The effectiveness of the transformed bacteria for producing cell death in the presence of a prodrug was further investigated by fluorescent confocal and widefield microscopy. Calcofluor white M2R dye was used to selectively stain yeast chitin cell walls for fluorescent microscopy. The FUN-1 dye (Life Technologies, California, USA) was used to stain cylindrical yeast cells. If the yeast cell is alive, FUN-1 appears red, if the cell is dead, FUN-1 appears green. Only live yeast cells have red vacuolar structures indicating intact cell membranes. Thus the number of the vacuole structures as viewed under the red filter corresponds to the number of living yeast cells in a sample. The image analysis program CellC was utilized to count an approximate numbers of living cells for each image of the samples. The images from the fluorescent microscope demonstrated an 85% decrease in cell survival for the samples treated with transformed E. coli and prodrug as compared to the control.

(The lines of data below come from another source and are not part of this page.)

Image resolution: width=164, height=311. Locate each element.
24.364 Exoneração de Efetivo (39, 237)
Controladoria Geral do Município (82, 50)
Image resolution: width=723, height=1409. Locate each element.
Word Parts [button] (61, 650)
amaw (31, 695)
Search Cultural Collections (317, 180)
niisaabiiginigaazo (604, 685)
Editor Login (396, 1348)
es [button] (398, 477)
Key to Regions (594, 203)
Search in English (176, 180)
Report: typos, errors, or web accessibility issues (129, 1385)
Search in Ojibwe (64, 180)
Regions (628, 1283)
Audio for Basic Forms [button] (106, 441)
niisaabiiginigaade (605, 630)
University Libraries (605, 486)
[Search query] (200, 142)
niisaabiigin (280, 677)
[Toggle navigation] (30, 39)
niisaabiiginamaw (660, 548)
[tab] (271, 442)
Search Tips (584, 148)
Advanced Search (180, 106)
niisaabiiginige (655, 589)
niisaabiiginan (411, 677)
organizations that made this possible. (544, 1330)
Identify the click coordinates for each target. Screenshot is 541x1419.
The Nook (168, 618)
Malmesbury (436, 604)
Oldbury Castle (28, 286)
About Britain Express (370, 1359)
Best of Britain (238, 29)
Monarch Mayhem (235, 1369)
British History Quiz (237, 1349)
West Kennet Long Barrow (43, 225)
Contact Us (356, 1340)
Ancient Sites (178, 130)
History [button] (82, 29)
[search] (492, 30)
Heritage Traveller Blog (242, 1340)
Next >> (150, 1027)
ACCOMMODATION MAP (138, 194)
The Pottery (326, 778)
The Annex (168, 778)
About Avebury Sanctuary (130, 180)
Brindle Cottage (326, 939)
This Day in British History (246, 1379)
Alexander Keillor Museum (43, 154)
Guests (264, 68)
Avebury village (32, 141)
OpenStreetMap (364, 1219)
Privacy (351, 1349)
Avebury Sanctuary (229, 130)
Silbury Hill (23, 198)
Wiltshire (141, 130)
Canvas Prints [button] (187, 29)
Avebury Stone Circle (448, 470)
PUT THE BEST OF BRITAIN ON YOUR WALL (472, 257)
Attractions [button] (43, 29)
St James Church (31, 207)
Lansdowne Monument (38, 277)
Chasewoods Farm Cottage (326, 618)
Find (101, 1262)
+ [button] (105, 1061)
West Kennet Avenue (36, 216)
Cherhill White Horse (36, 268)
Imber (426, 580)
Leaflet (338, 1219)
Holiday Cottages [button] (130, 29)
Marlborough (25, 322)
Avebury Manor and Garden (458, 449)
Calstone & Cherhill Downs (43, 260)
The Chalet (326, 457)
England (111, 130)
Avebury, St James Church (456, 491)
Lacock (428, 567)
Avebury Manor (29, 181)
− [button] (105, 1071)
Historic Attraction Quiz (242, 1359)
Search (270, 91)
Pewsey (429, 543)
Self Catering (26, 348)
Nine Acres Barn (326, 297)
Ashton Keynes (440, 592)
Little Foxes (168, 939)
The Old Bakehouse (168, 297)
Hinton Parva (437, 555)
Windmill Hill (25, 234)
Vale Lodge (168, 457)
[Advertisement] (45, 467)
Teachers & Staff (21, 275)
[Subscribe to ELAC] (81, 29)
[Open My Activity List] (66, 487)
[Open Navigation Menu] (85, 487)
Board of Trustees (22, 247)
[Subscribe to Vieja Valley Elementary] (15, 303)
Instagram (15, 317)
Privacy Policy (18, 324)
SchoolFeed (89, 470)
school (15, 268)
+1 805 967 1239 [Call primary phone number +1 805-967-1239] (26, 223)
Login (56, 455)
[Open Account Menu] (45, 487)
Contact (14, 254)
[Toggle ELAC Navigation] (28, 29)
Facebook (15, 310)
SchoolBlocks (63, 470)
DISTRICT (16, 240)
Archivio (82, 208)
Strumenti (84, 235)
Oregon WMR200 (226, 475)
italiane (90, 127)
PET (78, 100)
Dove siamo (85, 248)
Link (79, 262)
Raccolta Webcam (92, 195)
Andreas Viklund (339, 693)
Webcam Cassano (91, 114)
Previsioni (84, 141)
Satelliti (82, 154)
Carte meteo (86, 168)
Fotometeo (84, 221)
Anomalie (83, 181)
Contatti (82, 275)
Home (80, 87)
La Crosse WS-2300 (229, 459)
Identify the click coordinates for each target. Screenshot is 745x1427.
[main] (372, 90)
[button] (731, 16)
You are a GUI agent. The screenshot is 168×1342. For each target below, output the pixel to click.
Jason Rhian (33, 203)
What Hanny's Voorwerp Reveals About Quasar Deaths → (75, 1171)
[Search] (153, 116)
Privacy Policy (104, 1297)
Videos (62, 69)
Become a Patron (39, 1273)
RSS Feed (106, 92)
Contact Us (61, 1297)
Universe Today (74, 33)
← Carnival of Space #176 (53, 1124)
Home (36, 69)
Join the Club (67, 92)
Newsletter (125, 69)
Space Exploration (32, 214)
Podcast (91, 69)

FIG. 3 schematically illustrates some possible mechanisms of action for anthracyclines on tumor cells leading to tumor cell death. In FIG. 3, a cancer cell 310 is shown having a nucleus 312 and a nucleolus 314. Anthracycline molecules 316 enter the cell 310 through passive diffusion. Once inside the tumor cell 310, the anthracycline 316 can bind to a proteasome 318 and enter the nucleus 312. A proteasome 318 having a bound anthracycline 316 is unable to bind and degrade proteins 320 normally. A buildup of protein in a cell leads to apoptosis and cell death. Additionally, once inside the nucleus, anthracycline molecules 316 can disassociate from the proteasome 318 and bind to DNA molecules 322. Anthracycline binding to DNA 322 leads to unfolding and chromatin aggregation which in turn inhibits DNA replication. Further, anthracyclines may disrupt the function of topoisomerase I and II 324 leading to DNA 322 damage and cell death.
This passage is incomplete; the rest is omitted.